Architects of Air, founded by Alan Parkinson, is a company that designs pneumatic sculptures where visitors can tour the designs and share a space drenched in color and endless shapes. As artistic director, Alan has given this type of sculpture the generic name of “luminarium”—and just as a fish moves through water in an aquarium so visitors to luminaria journey in light.
Recalling how the company came about, Alan says: “Prior to 1992, I had been working as the leader of a project that built inflatable structures. It was a social project with charitable status that was designed to serve people with special needs and disadvantaged communities, and its workforce was offenders who had been sentenced to do community service.” The project folded in 1992, but Alan was determined to continue. “I settled on the name ‘Architects of Air’ as a way to signify the scale of what I wanted to do, and I also wanted to remove the stigma (at least one that existed in my eyes) of inflatables as being trivial things for kids.”
Alan describes entering a luminarium as a simple experience, where you are enveloped and cut off from the outside world, maybe a bit lost as you encounter elements of radiant light and color. They’re all elements that can be experienced elsewhere—going camping, in a forest, looking at the clouds lit in the sky. “Some visitors my go in not knowing what they will find and will leave having found nothing. Others may go in having found consolation, inspiration, and peace,” Alan says. “Fortunately, the overwhelming response is that people will come out with a smile on their faces for whatever reason.”
One of Alan’s most memorable designs is the Exxopolis which was in celebration of Architects of Air’s 20th year. “The Main Dome, in particular, combined elements that visually grab me, that pushed my own technical boundaries in terms of forms I could create, and which also involved community participation in the creation of some elements,” he says. “It shows a muqarnas-style ceiling where I used a net of webbing to define the form and windows of a Penrose tiling that were made by different community groups in Nottingham. The dome reflected my dual inspirations of Gothic cathedral and Islamic architecture.”
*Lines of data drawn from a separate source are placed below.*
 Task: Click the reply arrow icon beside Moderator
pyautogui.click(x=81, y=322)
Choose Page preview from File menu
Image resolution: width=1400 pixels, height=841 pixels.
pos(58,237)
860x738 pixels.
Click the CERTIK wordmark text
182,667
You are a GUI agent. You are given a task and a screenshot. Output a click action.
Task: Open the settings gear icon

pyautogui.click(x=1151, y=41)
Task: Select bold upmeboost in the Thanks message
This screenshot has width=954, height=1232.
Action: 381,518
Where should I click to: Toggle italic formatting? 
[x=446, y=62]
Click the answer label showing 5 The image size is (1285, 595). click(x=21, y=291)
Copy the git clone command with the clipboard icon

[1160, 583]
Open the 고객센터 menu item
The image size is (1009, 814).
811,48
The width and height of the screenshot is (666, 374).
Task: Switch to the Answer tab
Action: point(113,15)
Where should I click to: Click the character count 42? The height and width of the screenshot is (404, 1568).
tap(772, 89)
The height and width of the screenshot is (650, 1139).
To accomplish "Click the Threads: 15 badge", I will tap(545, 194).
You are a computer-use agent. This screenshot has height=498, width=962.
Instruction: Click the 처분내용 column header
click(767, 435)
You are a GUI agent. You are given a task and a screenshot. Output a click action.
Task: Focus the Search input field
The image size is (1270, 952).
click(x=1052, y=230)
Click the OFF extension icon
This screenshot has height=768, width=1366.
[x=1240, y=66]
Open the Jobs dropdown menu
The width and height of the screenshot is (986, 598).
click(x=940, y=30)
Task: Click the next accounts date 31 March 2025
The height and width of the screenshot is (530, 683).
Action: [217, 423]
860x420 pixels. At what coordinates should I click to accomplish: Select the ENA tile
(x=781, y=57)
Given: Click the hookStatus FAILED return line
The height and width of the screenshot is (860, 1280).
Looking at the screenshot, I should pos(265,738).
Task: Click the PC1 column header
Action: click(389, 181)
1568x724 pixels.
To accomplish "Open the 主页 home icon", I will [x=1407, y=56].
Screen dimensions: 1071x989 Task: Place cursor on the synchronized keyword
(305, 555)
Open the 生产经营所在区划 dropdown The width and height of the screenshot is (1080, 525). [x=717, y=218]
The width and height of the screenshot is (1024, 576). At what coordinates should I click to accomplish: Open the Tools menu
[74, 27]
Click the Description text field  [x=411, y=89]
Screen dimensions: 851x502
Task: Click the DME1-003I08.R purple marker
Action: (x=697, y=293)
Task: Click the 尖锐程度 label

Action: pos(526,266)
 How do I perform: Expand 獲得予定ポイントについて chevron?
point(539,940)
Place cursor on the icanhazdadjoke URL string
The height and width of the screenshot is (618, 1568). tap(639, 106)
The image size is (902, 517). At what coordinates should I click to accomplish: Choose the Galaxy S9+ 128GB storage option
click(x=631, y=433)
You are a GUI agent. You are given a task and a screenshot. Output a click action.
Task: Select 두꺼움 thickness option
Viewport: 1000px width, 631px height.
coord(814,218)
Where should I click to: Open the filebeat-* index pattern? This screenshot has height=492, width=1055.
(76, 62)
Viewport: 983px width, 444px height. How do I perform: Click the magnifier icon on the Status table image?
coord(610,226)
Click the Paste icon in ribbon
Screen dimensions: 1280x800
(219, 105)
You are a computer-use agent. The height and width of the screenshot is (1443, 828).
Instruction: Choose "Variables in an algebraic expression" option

Alan says he’s inspired by structures and being caught by the light on surfaces. “I’m drawn in by a kind of oscillation, the indeterminacy of what is light and what is material. I like the ambiguity as I think it leads to some kind of mental state—in the same way that Islamic patterns can work with their shifting figures and grounds.”
Alan feels fortunate that he stumbled on inflatables as something that would interest him and something he could do. “It’s great that it turned out to be something that people liked and that I was able to make a living doing it. That was lucky. That was success, and I appreciate my fortune.”
As with many business, COVID-19 has had an impact on Architects of Air, causing the workshop to be shut down. “We don’t know if we’ll exist next year. We’ll re-start part-time [in September] at a very low-level to minimize the drain on our remaining resources,” Alan says. “We’re half-way through building our latest luminarium design, and I would like to see it completed. We have just completed an application to the Arts Council of England for a grant—our first ever grant application. If we get it then that will extend our life till hopefully the touring work that is our lifeblood comes in.”